T-shaped cantilevers are cleaned in an O2 plasma for 5 min and then transferred to a piranha solution (sulphuric acid/H2O2, 8:2) for 30 min. After extensive rinsing with nanopure H2O, the tips are transferred into a fresh ethanol solution, which contains 5% APTES (3-aminopropy-triethoxysilane; Sigma Aldrich), 5% de-ionized water and 90% absolute ethanol, for 30 minutes at room temperature. The amino-functionalized AFM tips are rinsed with de-ionized water five times and pure ethanol five times, followed by drying with a gentle stream of nitrogen. Next, carboxyl-group polyethylene oxide PEG polymers with biotin end groups (Biotin PEG propionic acid, C37H69N3O16S, Polypure AS) were covalently linked to the silanized AFM tip surfaces using Polylink protein coupling kit (Bangs Laboratories). The Biotin-PEG-COOH was diluted in coupling buffer (50 mM MES, pH 5.2, 0.05% Proclin300). The EDAC (carbodiimide) solution was prepared by dissolving EDAC in coupling buffer. AFM tips were incubated in the mixture solution of Biotin-PEG-COOH and EDAC for 45 min at room temperature. Right after incubation, Biotin-functionalized AFM tips were rinsed with washing buffer (10 mM Tris, pH 8.0 bovine serum albumin, 0.05% Proclin300) for three times.

Sample preparation

A stock solution of streptavidin (Sigma Aldrich) in 1 mg ml−1 PBS was diluted with 100 mM NaCl to a final streptavidin concentration of 0.8 μg ml−1. Fresh-cleaved mica was incubated with streptavidin solution for 20 min and subsequently rinsed with PBS buffer solution for two times. The mica sheet was mounted in a fluid cell for AFM experiments. Measurements are carried out in PBS.

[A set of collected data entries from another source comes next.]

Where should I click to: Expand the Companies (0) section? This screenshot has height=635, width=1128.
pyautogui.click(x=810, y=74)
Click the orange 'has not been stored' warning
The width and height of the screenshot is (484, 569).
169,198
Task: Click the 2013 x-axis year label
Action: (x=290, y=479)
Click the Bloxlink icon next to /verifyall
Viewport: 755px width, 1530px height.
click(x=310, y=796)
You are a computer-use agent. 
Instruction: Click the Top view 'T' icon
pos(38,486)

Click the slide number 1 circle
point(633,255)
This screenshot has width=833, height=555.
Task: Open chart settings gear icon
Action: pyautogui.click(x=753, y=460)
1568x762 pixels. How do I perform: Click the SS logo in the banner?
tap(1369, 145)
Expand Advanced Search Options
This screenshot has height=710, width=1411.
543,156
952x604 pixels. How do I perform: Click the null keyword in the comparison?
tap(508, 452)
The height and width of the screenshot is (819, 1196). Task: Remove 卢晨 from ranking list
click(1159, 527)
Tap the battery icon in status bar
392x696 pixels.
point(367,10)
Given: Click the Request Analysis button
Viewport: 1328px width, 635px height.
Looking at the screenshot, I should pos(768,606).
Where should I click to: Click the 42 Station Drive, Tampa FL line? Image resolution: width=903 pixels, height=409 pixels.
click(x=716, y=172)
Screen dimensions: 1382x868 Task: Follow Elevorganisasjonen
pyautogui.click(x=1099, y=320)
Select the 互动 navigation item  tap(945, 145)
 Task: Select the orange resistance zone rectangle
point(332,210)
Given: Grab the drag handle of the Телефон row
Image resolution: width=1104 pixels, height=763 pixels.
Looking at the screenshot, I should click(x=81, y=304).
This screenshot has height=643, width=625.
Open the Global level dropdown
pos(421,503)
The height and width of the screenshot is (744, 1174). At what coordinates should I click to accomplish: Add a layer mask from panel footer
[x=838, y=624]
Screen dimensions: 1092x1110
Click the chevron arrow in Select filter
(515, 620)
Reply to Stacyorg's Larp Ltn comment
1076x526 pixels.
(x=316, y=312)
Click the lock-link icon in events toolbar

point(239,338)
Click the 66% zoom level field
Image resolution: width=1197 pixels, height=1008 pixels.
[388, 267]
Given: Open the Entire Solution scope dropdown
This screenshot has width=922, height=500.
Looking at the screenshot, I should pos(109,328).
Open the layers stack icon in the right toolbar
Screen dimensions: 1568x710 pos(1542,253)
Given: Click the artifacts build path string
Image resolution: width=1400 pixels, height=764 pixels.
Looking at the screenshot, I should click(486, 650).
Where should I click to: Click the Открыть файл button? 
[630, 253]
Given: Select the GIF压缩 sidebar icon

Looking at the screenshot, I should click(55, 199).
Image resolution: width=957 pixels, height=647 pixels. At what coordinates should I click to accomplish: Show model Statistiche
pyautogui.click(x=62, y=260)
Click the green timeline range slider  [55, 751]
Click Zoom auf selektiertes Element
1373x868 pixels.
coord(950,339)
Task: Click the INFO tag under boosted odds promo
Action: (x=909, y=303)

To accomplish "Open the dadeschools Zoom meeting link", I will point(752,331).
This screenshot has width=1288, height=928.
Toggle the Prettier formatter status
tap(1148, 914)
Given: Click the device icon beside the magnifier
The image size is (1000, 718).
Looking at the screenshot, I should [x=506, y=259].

Testing the specificity of interaction forces

Specificity of the measured rupture forces is tested by blocking the binding sites of immobilized streptavidin molecules with free biotin introduced into the imaging buffer. The results are given in Figure 3.

Additional information

How to cite this article: Dong, M. & Sahin, O. A nanomechanical interface to rapid single-molecule interactions. Nat. Commun. 2:247 doi: 10.1038/ncomms1246 (2011).